## Task statement
Copying exactly, give the lines in the material below from the one with "Image resolution: width=1649" to the one with "You are a computer-use agent. Screen", ends included, and nothing besides.

Start of Data for processing

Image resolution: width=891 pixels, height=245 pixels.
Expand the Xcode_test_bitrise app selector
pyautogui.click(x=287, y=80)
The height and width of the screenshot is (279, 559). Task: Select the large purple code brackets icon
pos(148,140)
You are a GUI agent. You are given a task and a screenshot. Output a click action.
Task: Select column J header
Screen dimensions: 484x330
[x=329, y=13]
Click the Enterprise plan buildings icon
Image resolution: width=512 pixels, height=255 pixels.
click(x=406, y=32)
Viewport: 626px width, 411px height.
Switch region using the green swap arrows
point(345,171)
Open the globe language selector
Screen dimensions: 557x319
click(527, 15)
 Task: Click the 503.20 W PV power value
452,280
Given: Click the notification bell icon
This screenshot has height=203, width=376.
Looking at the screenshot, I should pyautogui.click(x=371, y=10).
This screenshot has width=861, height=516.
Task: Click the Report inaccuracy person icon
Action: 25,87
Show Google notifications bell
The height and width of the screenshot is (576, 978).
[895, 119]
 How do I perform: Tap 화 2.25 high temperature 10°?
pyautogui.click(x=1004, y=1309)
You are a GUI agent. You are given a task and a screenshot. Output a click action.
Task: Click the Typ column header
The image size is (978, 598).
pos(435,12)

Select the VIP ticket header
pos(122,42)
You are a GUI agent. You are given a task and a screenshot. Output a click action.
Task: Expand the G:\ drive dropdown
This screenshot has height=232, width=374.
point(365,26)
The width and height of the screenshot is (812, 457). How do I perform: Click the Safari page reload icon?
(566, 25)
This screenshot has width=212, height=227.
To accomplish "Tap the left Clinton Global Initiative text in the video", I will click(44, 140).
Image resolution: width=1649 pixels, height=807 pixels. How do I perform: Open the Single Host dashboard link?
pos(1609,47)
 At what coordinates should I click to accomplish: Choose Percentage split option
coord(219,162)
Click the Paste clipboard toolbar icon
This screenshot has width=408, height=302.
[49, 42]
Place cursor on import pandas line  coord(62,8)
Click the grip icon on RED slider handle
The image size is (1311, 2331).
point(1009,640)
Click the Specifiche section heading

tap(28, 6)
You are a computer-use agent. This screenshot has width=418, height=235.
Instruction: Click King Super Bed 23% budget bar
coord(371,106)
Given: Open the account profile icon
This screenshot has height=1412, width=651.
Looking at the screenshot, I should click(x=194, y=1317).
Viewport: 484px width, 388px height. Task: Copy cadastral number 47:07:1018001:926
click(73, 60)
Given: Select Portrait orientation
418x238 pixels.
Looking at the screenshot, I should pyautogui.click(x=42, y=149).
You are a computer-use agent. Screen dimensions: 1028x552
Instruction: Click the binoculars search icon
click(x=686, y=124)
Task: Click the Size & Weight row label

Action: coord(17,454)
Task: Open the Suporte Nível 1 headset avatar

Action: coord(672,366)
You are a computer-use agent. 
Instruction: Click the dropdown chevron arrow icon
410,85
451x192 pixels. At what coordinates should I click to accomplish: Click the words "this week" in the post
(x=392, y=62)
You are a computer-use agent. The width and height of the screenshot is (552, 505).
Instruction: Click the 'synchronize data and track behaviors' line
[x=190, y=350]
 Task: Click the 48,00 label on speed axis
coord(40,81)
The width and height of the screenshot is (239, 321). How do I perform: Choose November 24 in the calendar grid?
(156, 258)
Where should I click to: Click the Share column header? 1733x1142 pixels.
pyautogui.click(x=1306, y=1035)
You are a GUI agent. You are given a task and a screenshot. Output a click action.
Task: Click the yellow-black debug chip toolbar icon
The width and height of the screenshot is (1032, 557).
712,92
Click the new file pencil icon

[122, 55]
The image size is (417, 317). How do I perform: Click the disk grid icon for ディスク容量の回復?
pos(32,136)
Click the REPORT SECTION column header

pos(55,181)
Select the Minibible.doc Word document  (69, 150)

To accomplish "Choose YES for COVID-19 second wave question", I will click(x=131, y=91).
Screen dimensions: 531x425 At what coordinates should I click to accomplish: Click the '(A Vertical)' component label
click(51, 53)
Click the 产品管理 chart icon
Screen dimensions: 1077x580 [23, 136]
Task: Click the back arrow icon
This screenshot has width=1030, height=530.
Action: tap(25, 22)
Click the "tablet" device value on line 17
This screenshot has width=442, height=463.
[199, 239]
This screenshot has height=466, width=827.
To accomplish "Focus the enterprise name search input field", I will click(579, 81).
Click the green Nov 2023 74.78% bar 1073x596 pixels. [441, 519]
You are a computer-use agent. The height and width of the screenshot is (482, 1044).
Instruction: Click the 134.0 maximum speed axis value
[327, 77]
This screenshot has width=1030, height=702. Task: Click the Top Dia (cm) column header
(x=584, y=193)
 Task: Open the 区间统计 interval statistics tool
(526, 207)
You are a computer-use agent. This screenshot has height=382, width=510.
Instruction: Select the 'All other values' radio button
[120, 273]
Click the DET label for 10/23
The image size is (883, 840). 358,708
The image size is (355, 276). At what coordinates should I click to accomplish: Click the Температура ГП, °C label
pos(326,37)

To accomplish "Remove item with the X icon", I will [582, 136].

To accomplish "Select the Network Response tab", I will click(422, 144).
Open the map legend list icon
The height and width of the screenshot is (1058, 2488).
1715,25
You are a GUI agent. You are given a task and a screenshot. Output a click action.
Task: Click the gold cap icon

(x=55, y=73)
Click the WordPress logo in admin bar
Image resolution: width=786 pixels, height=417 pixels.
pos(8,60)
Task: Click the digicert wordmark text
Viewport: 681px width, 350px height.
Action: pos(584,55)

End of Data for processing

## Answer to the exercise
Image resolution: width=1649 pixels, height=807 pixels. How do I perform: Open the Single Host dashboard link?
pos(1609,47)
 At what coordinates should I click to accomplish: Choose Percentage split option
coord(219,162)
Click the Paste clipboard toolbar icon
This screenshot has width=408, height=302.
[49, 42]
Place cursor on import pandas line  coord(62,8)
Click the grip icon on RED slider handle
The image size is (1311, 2331).
point(1009,640)
Click the Specifiche section heading

tap(28, 6)
You are a computer-use agent. This screenshot has width=418, height=235.
Instruction: Click King Super Bed 23% budget bar
coord(371,106)
Given: Open the account profile icon
This screenshot has height=1412, width=651.
Looking at the screenshot, I should click(x=194, y=1317).
Viewport: 484px width, 388px height. Task: Copy cadastral number 47:07:1018001:926
click(73, 60)
Given: Select Portrait orientation
418x238 pixels.
Looking at the screenshot, I should pyautogui.click(x=42, y=149).
You are a computer-use agent. Screen dimensions: 1028x552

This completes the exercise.